'Casino’, football and signs of stress inside the Chile mine where 33 men are trapped until Christmas
EMACIATED, wild eyed and stripped to the waist, with tangled hair and whiskery, dirt streaked faces, they look like a tribe of cavemen living in some twilight netherworld.
Trapped in an eerie underground cavern where nights and days merge, they cling to survival via meagre supplies passed almost half- a- mile down a tiny borehole - their tenuous, umbilical link with the lives they left behind.
Yet, watching the extraordinary first video of the 33 Chilean copper miners trapped in claustrophobic torment for 24 days after a massive collapse at the San Jose mine in northern Chile on August 5, and who have been told it will take months to free them, what strikes you most forcefully is their utter lack of self- pity.
Some of the men may be struggling to keep their emotions in check; some are clearly physically and mentally spent.
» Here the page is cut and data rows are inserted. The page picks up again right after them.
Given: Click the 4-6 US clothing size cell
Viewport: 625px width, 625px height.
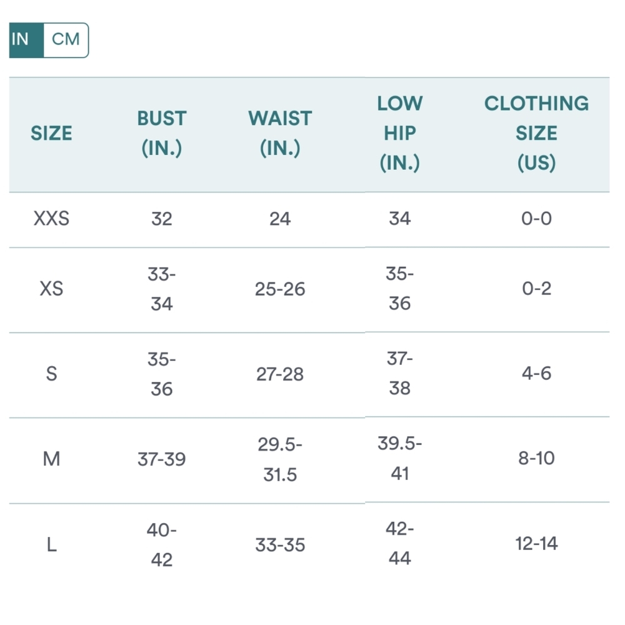Looking at the screenshot, I should coord(536,373).
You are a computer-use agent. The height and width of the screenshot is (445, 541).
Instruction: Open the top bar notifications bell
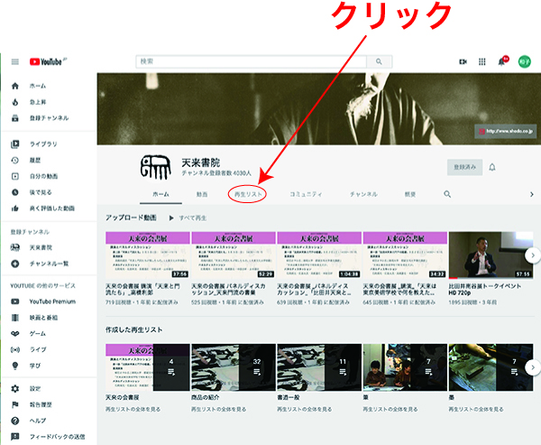coord(501,61)
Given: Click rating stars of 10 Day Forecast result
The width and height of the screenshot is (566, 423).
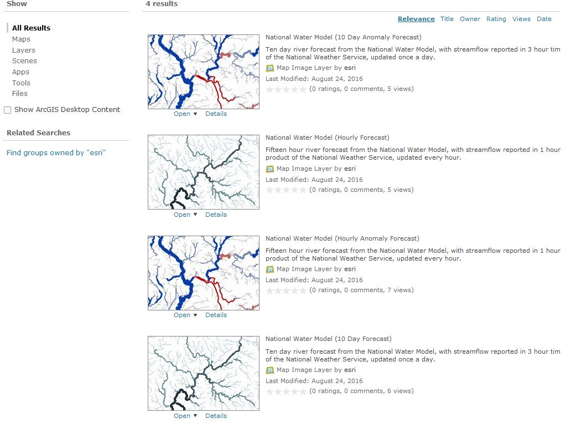Looking at the screenshot, I should [x=286, y=391].
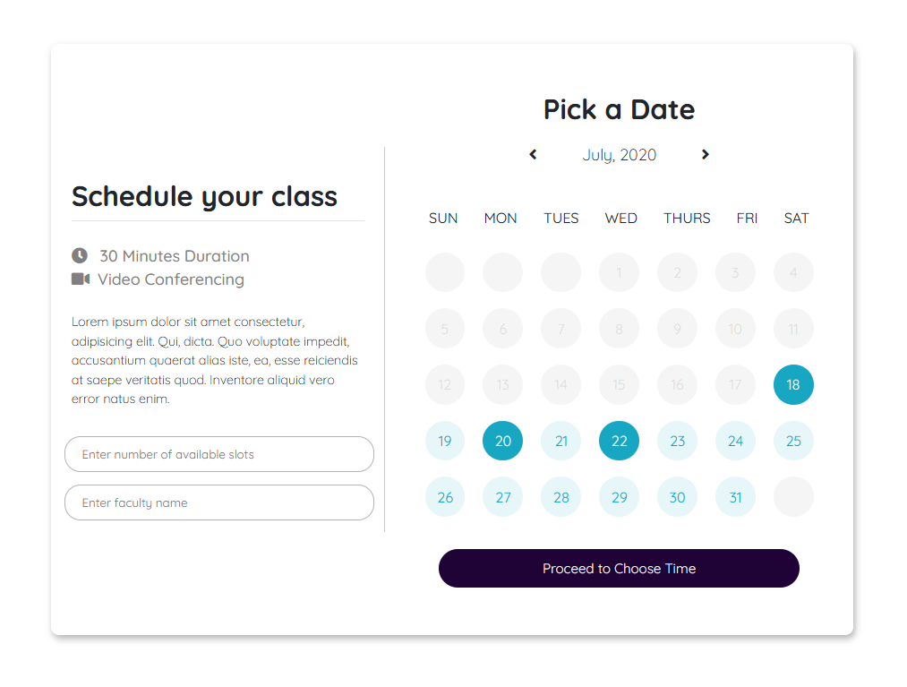The image size is (907, 687).
Task: Click the video camera conferencing icon
Action: [81, 279]
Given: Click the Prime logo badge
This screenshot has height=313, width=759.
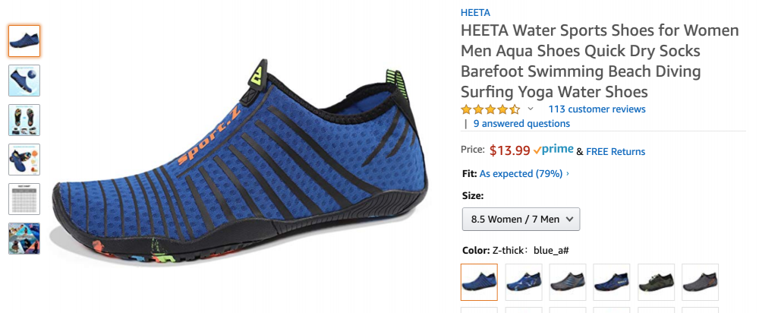Looking at the screenshot, I should [x=553, y=150].
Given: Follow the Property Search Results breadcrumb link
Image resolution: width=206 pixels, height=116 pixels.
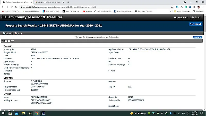Looking at the screenshot, I should [21, 26].

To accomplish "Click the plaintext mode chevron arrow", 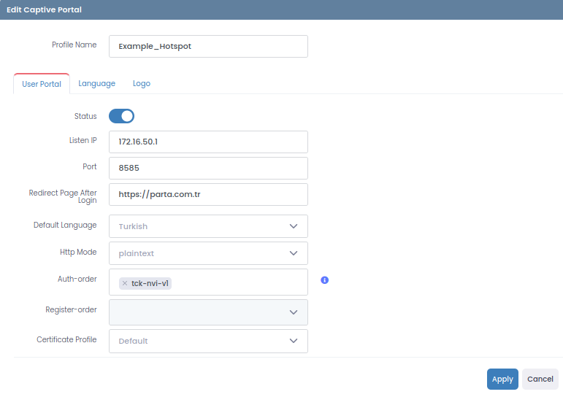I will [x=294, y=253].
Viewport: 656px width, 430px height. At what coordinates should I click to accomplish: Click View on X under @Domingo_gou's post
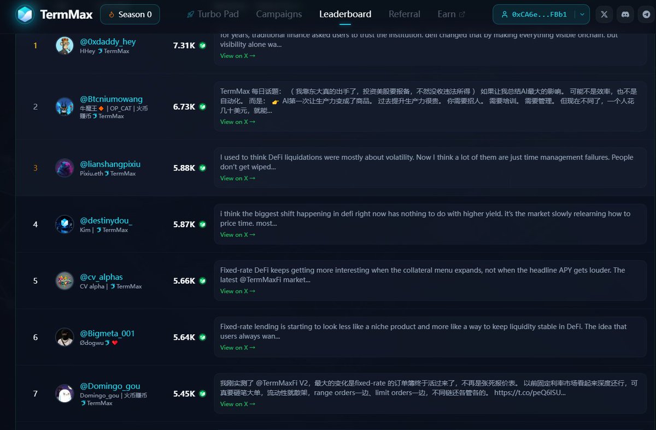point(237,404)
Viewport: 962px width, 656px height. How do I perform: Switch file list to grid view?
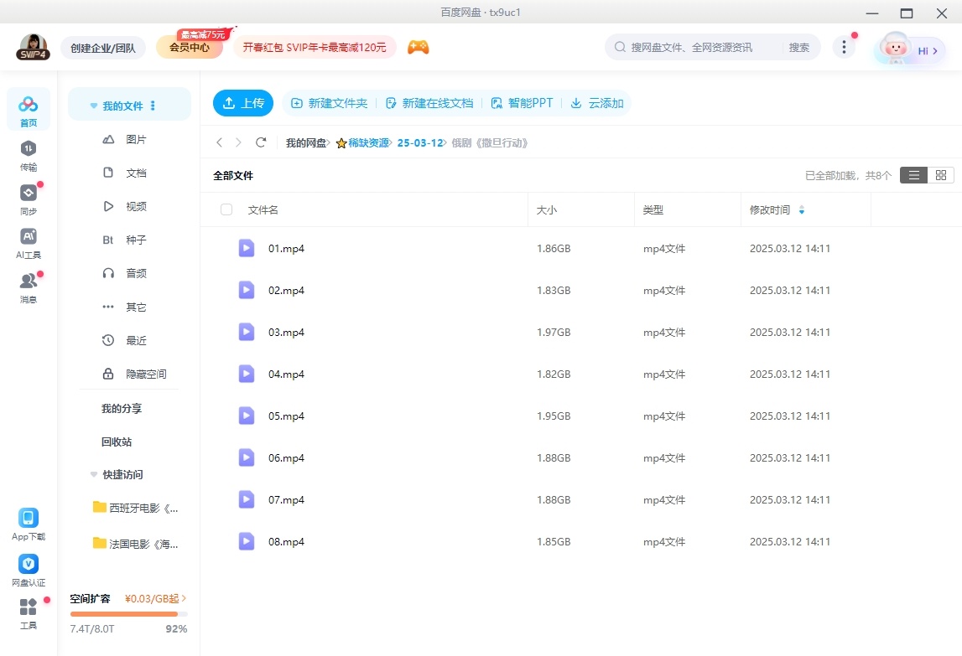tap(940, 175)
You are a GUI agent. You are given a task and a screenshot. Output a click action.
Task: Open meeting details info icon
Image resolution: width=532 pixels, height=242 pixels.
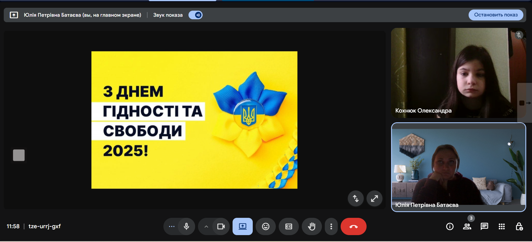450,226
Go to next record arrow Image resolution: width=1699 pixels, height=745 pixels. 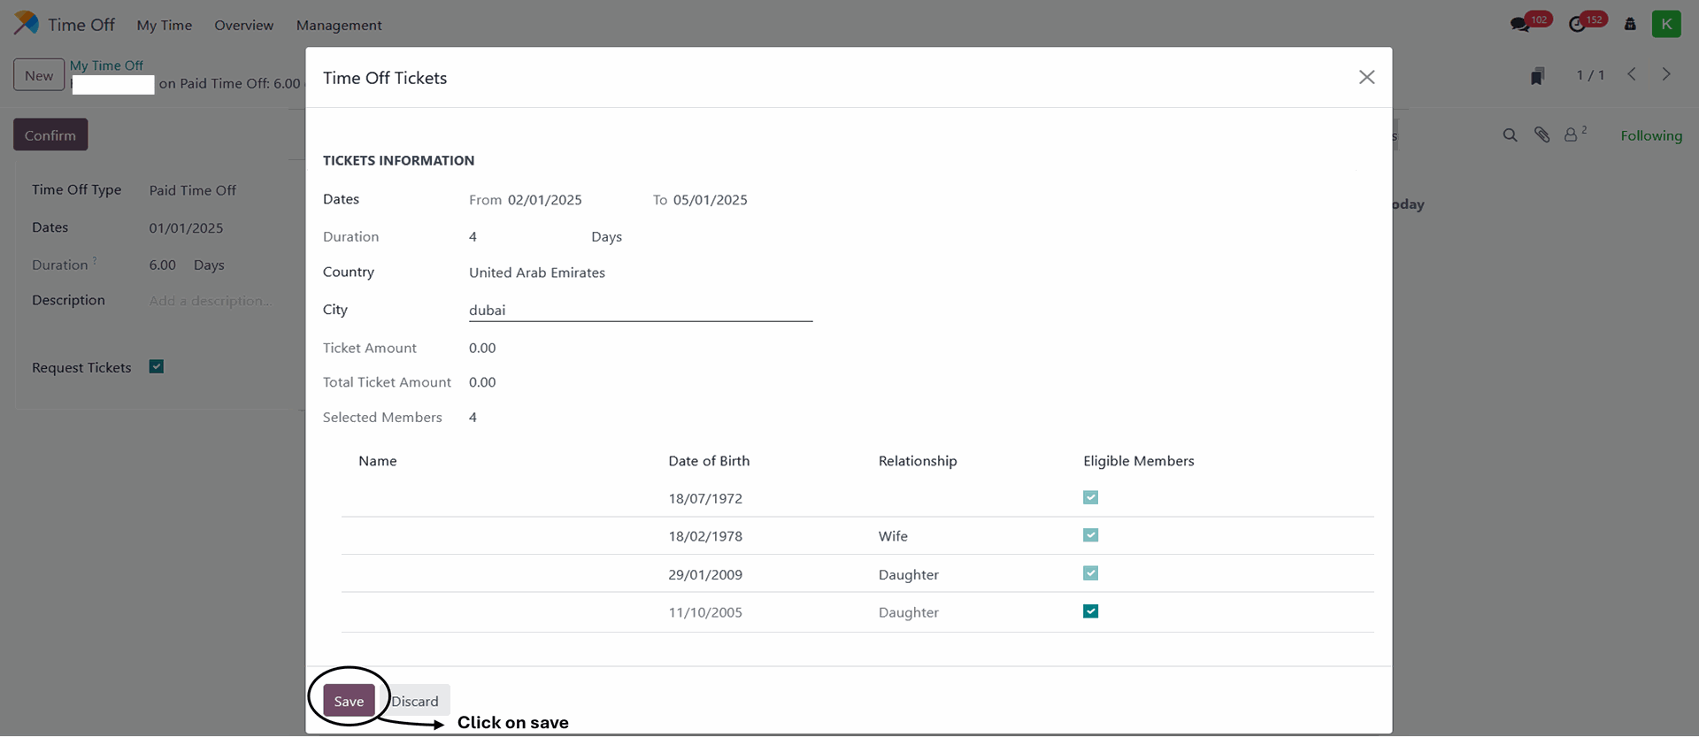(1665, 74)
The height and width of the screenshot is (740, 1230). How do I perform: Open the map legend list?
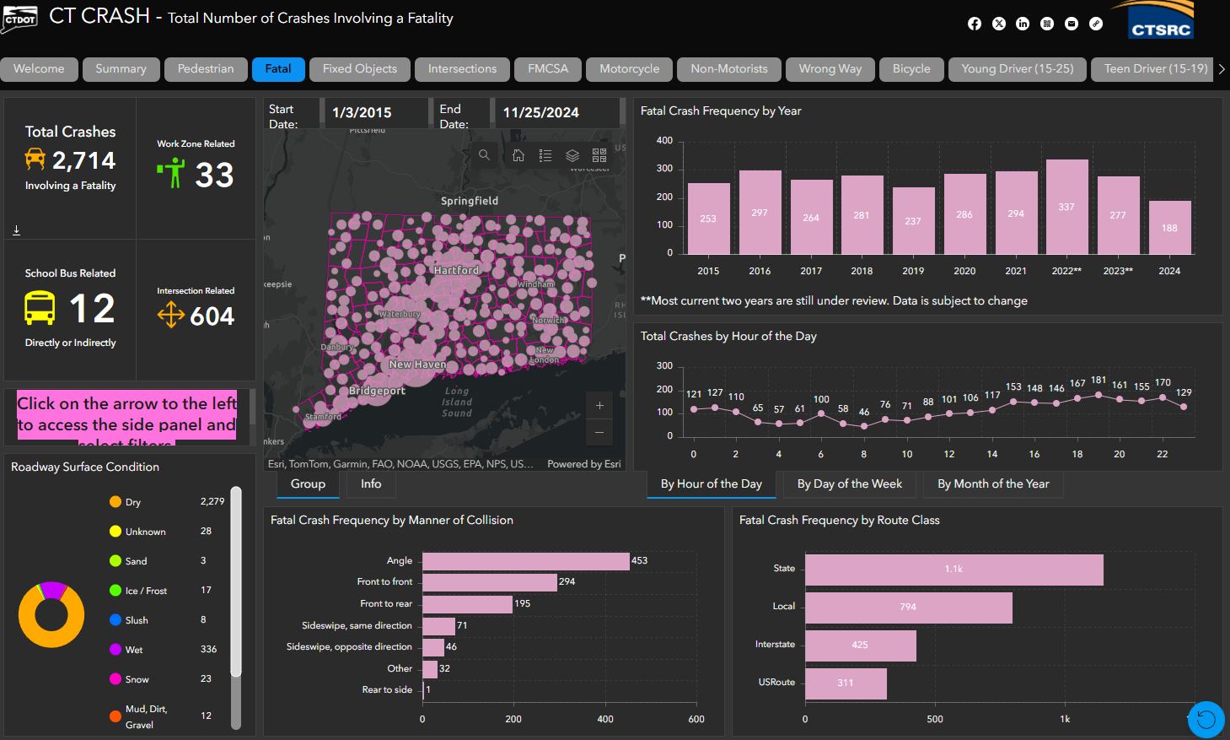point(545,155)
Despite their nightmarishly cramped and stiflingly humid confines, they have found space to exercise and kick a small football around, and have even set up their own “ casino”, complete with a dominoes table.
There were tears of joy and relief on Friday as their families gathered before a projector, rigged up at the pit- head, to watch the 45- minute video - recorded on a miniature camcorder sent down to the miners so that doctors and psychologists can monitor their well- being and living conditions.
One of the most extrovert miners, 40 year old Mario Sepulveda Espinace, was chosen by the group as the “ presenter”, and he has created a compelling video diary of life in the 50 square yard shelter, and tortuous adjoining passageways, where his comrades are holed up.
“ Here is where we plan what we do all day,” he says, walking across to the “ refuge area” where two men are sitting on a box containing bottled water rations.
When the camera zooms in, we get the first glimpse of a major problem: the damp, muddy ground.
“ I’m going to introduce you to our great writer, our friend Victor Segovia, who has been writing down everything we have gone through since the day the event happened,” he says, gesturing towards a bare chested and exhausted looking figure.
The miners’ chronicler manages a weak smile and raises two thumbs. “ I want to send my regards to my family, especially my wife and daughter, I love them very much,” he says.
His voice breaking with emotion, Segovia adds: “ Don’t worry, everything is going is to be fine.” The camera then shifts to a trestle table, where half a dozen men are playing a game of dominoes, as if they are whiling away the afternoon in some darkened gambling dive.
“This is our casino,” smiles Sepulveda.
“We play dominoes sometimes at nights to entertain ourselves. Please say ‘ Hi!’ guys.” The men wave and several send messages to their families.
Most manage to sound upbeat, but one is clearly fretful and, gazing plaintively into the lens, he implores: “ Get us out of here quickly, please.” They have also set aside a special area for washing and brushing teeth, and, we must presume, using the toilet.
Then, somewhat abruptly changing the tone, Sepulveda urges the camera operator to home in on a calendar adorned with the picture of a naked woman, which is hanging on the wall. “ This one you can’t miss,” he says.
Elsewhere in the shelter there is a shelf stocked with medicine, toothpaste and cleansing alcohol; some of the supplies sent down the borehole. Antidepressant tablets, pocket- sized Bibles, miniature board games, letters of support, a small football, playing cards and nicotine patches to ease the withdrawal symptoms of smokers ( who can’t light up for fear of sparking an explosion) are also being lowered.
Advised by NASA psychologists who train astronauts to withstand long periods in space, the rescue team has also devised a strict routine with an exercise regime and physical games structured in — for several of the miners are of stocky build, and to fit inside the small cage being constructed to carry them to the surface their waistlines must not measure more than 35 inches.
From the video, it is clear that the men are already weak and some have lost up to 10 kg.
However, after stabilizing their weight with chocolate and strawberry- flavored vitamin drinks and a glucose solution, the medical plan is to increase their calorie intake, which is now just 800 a day.
At all events, on video, Sepulveda shows himself to be at pains to reassure the watching world that, come the big day, the men will be fit and ready.
The “ presenter” is determined that the video must end on an upbeat note. “ As I was saying, we are super here, and very happy and secure that with technology very soon they are going to get us out.
I’m very thankful to you and Chile.” It is intended to be the group’s parting message, but a colleague has the final word. “ My friend doesn’t want to get out because outside he’ll have to take a shower,” he quips.